**Instruction:**
Recast the lines of these items as a JSON list of strings, one string per line, skipping blank lines and leaving out the pictures.

Word and element locating data:
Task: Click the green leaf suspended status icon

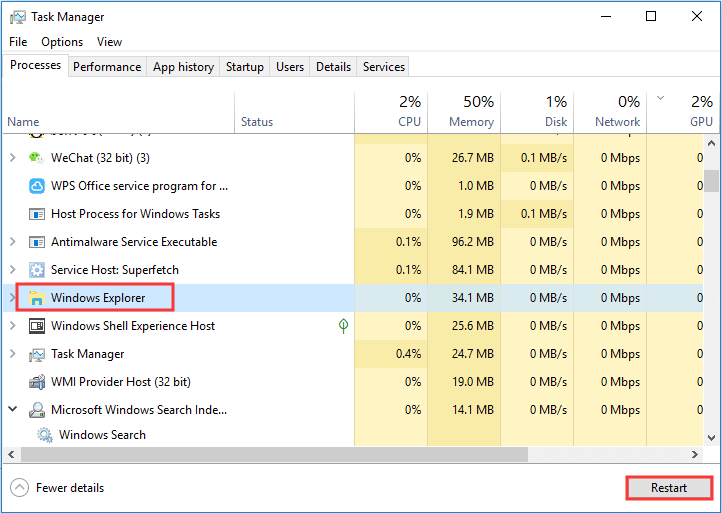Action: pyautogui.click(x=343, y=326)
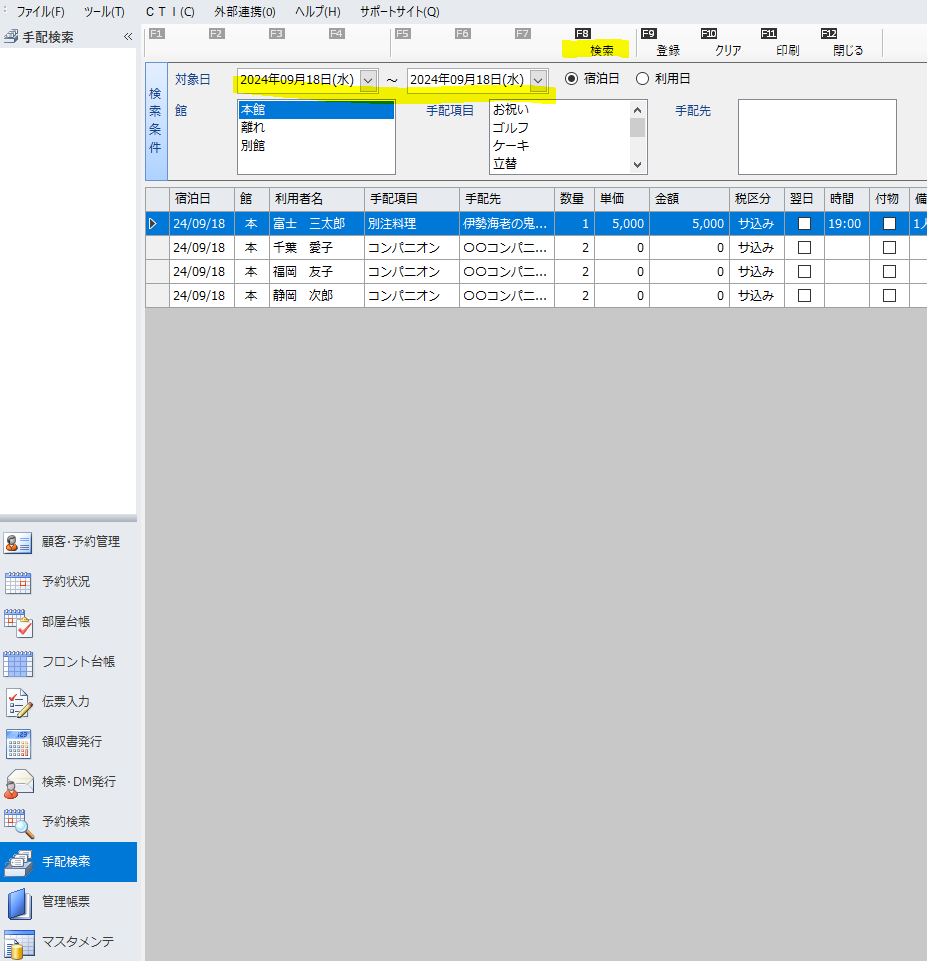Open 伝票入力 via its icon
927x961 pixels.
pos(18,702)
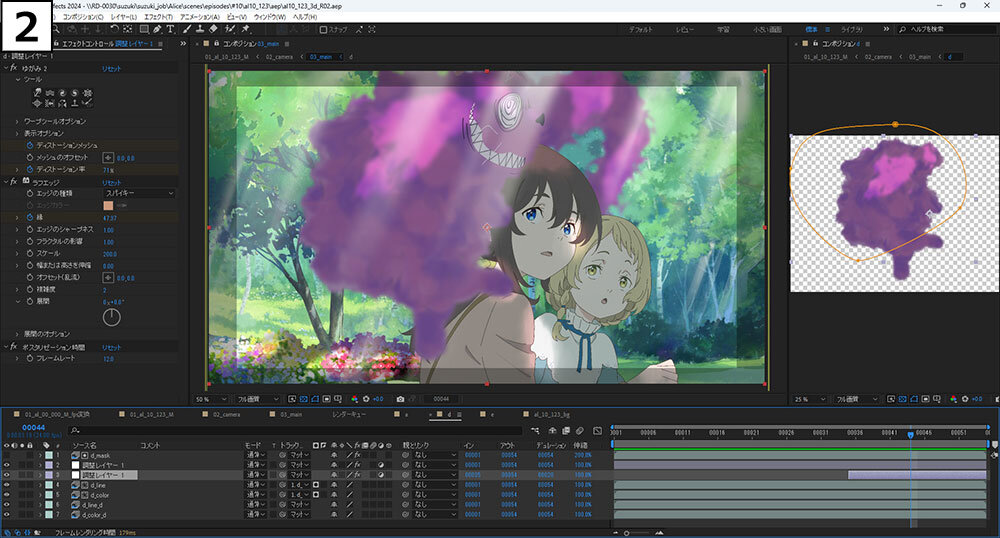Select the Pen tool in the toolbar
This screenshot has width=1000, height=538.
point(156,29)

**Answer for this exercise:**
[
  "Task: Click the green leaf suspended status icon",
  "Action: pyautogui.click(x=343, y=326)",
  "Open 伝票入力 via its icon",
  "927x961 pixels.",
  "pos(18,702)",
  "Select the Pen tool in the toolbar",
  "This screenshot has width=1000, height=538.",
  "point(156,29)"
]